# First time fish owner. Just a bunch of questions.



## Aaron92 (Jul 31, 2013)

Hey all, to start I'm a university student, so all my stuff is pretty much 2nd hand or jerry rigged. I am working to fix some of the make do parts of my set up, eg- my light is much too small for my tank

Below are some images of my current set up, just for viewing.

http://prntscr.com/1j3xit
http://prntscr.com/1j3xgh
http://prntscr.com/1j3xb2

I have, 2 dwarf gouramis, 12 neon tetras, 3 clown loaches, 3 kulhi loaches, 3 peppered catfish and 2 glass catfish (I am getting 3 more of these, the local store only had 2) and a sucker catfish. I am aware the clown loaches will grow too large, I will move them on when that happens. I bought them to combat my unwanted snail guests. Are there any other types of loaches that will eat snails? I don't want crayfish as they could eat my fish as well as the snails.

My tank is about 50 gallons, 190litres (that's to the water level). My equipment is as follows-
Resun Ae-808 canister filter. I have charcoal, bioballs, biomesh and a filtermesh in it's 4 sections.
A 200W heater
An 18W sunlight light
Dual valve air pump
And all the chemical odd and ends.

My pH is...well I dont know exactly, I lost the colour chart. I have bro-methyl blue, and its green or very very light blue. Which I know from memory is 7-8, which seems to be fine. I beleive its the shells in the gravel making it slightly basic. The hardness is at 80-100mg/litre. Which imo is a little high, I'm planning on setting my water changes at 60 and slowly bringing that down. But I don't know what I'm basing that off.

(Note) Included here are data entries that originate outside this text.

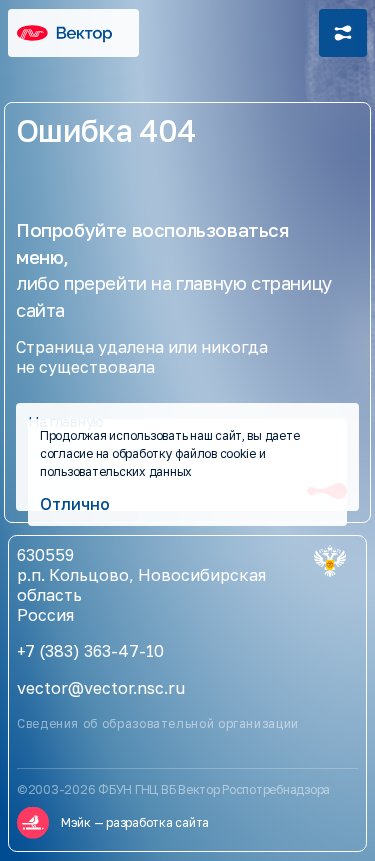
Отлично (75, 504)
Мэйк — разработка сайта (135, 822)
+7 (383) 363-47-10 (90, 651)
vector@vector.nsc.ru (101, 688)
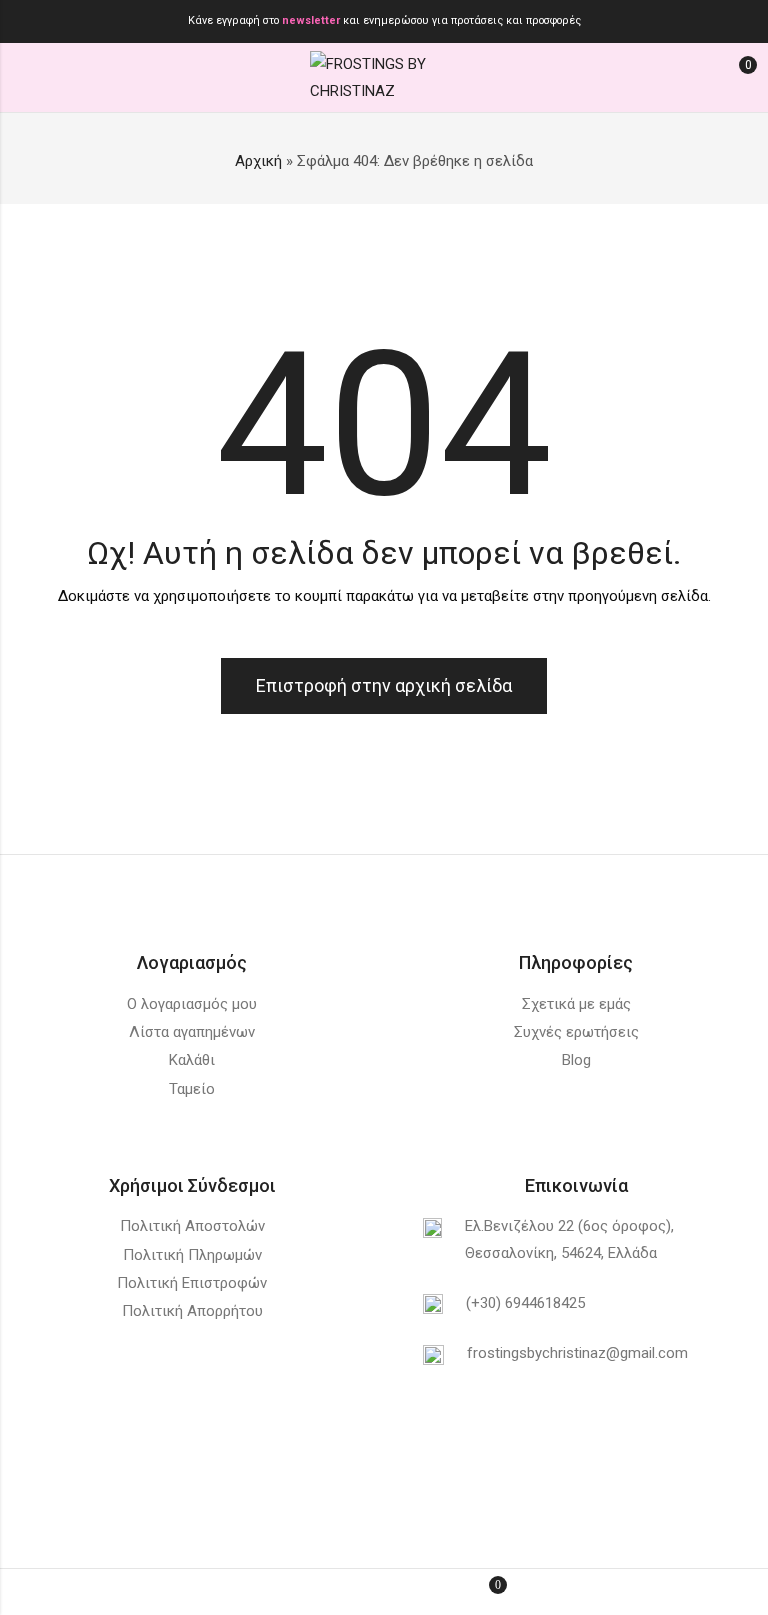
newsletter (312, 20)
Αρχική (258, 161)
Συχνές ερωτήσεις (576, 1032)
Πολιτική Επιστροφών (192, 1283)
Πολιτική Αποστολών (192, 1226)
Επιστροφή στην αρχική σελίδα (384, 685)
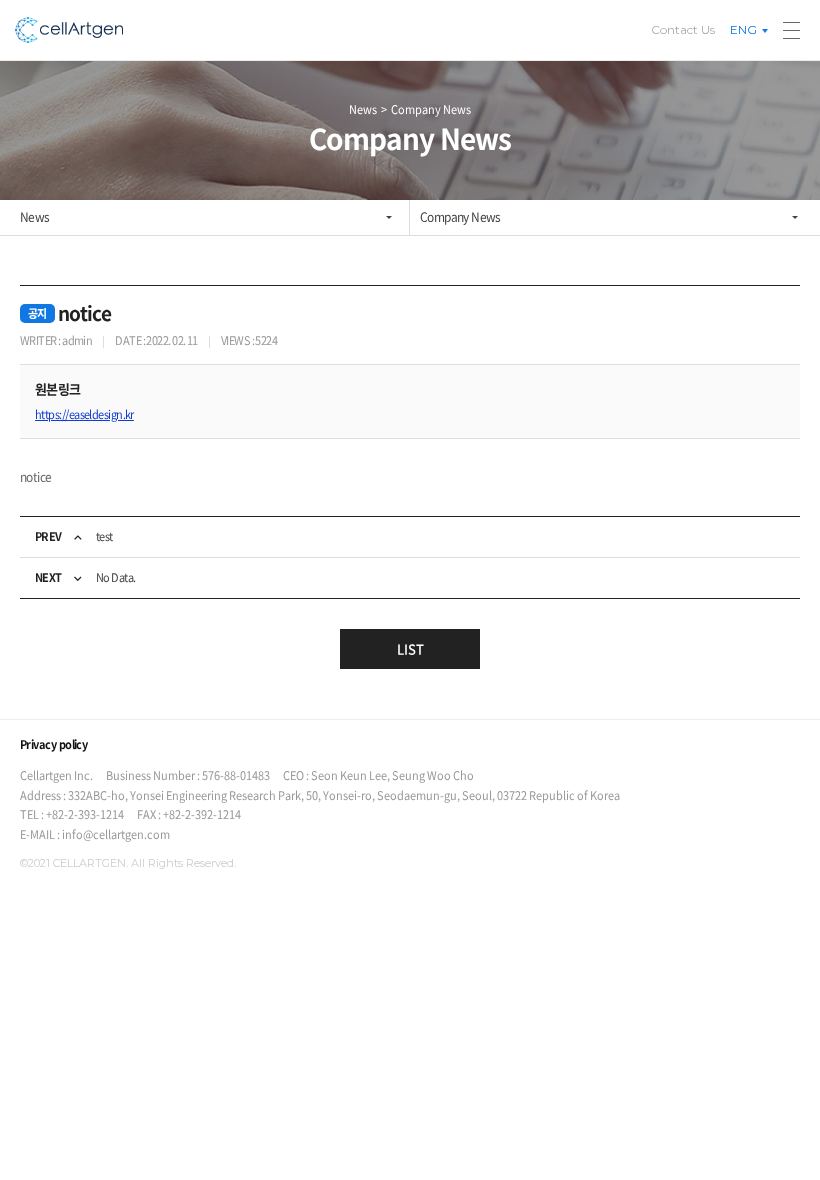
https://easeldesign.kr (84, 415)
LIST (410, 648)
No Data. (116, 577)
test (104, 536)
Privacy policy (53, 745)
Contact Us (683, 29)
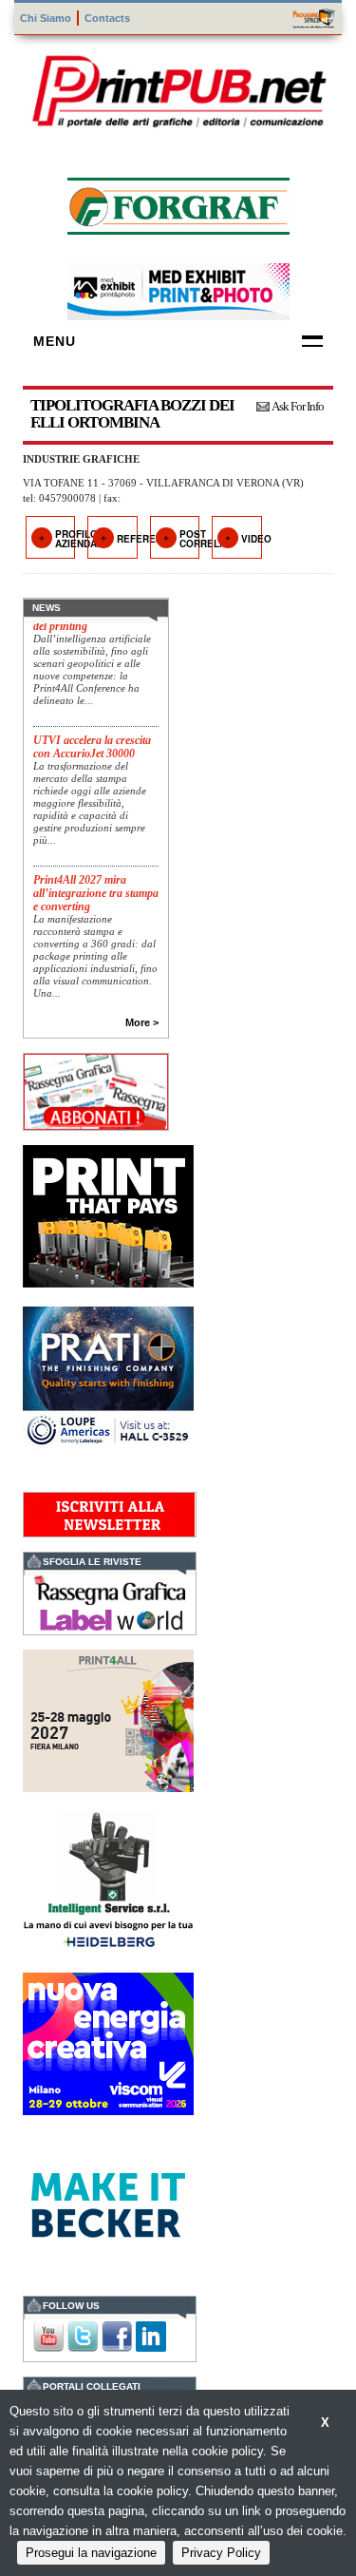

I am aware I will get some algae growth as my tank is near a large glass door, so it gets direct sunlight. Will a little group of sucker cat help remove some of the algae? Or any other peaceful fish help control it? I'm not trying to skimp on cleaning, I was just wondering and I like the suckercats

I want to get a type of Pacific Blue Eye. Does anyone have any experience with these? I am australian, and they're native but seem rare to find. Would they survive in 25'C water, all the site says is above 19'C.

My clown loaches, kuhli loaches and glass catfish are very timid. They wont come out of the plants or decorations when I feed them. I assume the loaches can eat the snails, but will the others get the left overs when I feed them at night? They've been in the tank for about a week, just worried they'll starve to death.

I am planning a water changed this week. About 30%. Actually the 1st water change this tank will have had since I have put fish in it. I am on town water, so it's chlorinated. I have a 70Litre bucket, my plan was to fill it a day or two before the water change and just sit it outside in the sun. Will that be enough time for the chlorine to completely leave my water?

All help appreciated and any criticism about my tank set up would be nice


----------



## TheJakeM (May 11, 2013)

I think that your stocking is about it for now, your fish will grow much bigger then they are in the store. Also, how long was your tank cycled before adding fish, the nitrogen cycle is very important. You also said you would move the loaches when they got to big, do you have specific plans? 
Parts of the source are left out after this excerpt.